According to UNHCR statistics, most of the refugees are currently
present in Syria with nearly 1.4 million people. It is followed by Iraq,
where nearly 3.1 million people are displaced within the borders of their
country. More Iraqi refugees live in Syria, Jordan and Iran.

Most of the Somali refugees are in Yemen and many Sudanese refugees
from Darfur are also displaced in their own country.

In all, there are nearly six million refugees in the Middle East, the most
volatile region in the world, apart from millions of Palestinian refugees,
who come under the umbrella of another UN organisation: UNRWA.

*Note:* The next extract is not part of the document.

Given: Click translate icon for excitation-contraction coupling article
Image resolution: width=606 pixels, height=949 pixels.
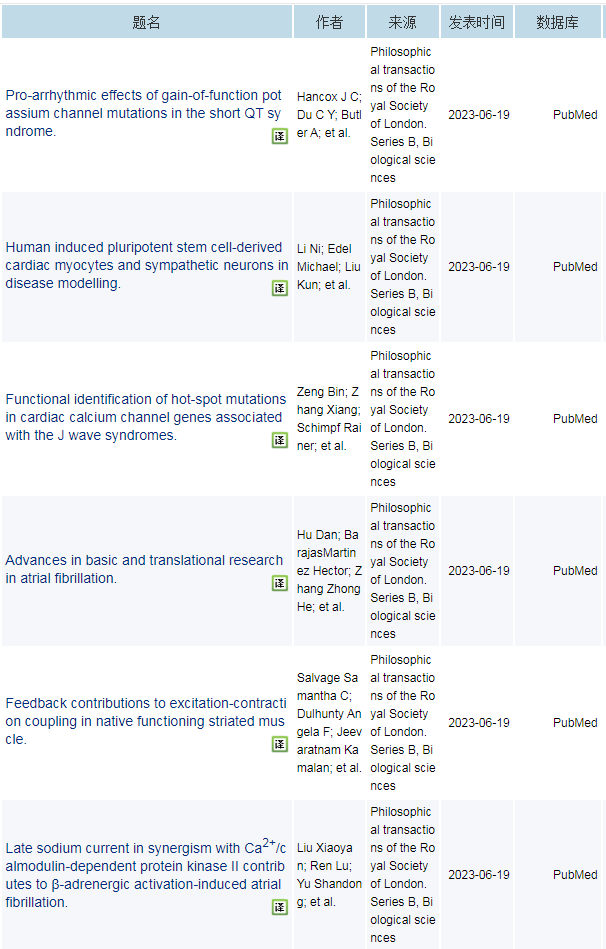Looking at the screenshot, I should 280,744.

Political upheavals from Iraq to Somali and Sudan, as well as unrests and
fears of persecution are still forcing generations of people to live in
camps away from their homes and neighbourhoods, Quol told Gulf
News in a interview on the eve of the Refugee Day on June 20.

"It is no secret that political solution will probably solve a lot of issues,"
he said.

In some areas, like Somalia, people are still waiting for the situation to be
improved back home.

"They can't return to their countries, like the situation in Somalia, and the
situation has been there for at least 20 years, you have generations of
people, born and raised in refugees camps in the region and beyond,"
Quol said.

Iraq, which witnessed three wars in the past 30 years, and was under
UN Economic sanctions for nearly 13 years, along with Afghanistan,
make together nearly 45 per cent of all refugees under UNHCR's
responsibility in the world.

UNHCR is responsible to provide protection and assistance to refugees
and internally displaced persons. Through talking with many western
countries, it also helps political asylum seekers to settle in safe places.

The economic element is another aspect for the refugees problem.

While it might pull some people outside their countries, it is a important
"ingredient" in the solution recipe.

Funding is "always falling short," Quol said. "That is why we are calling
on wealthy nations" to pay more attention to the needs of the refugees.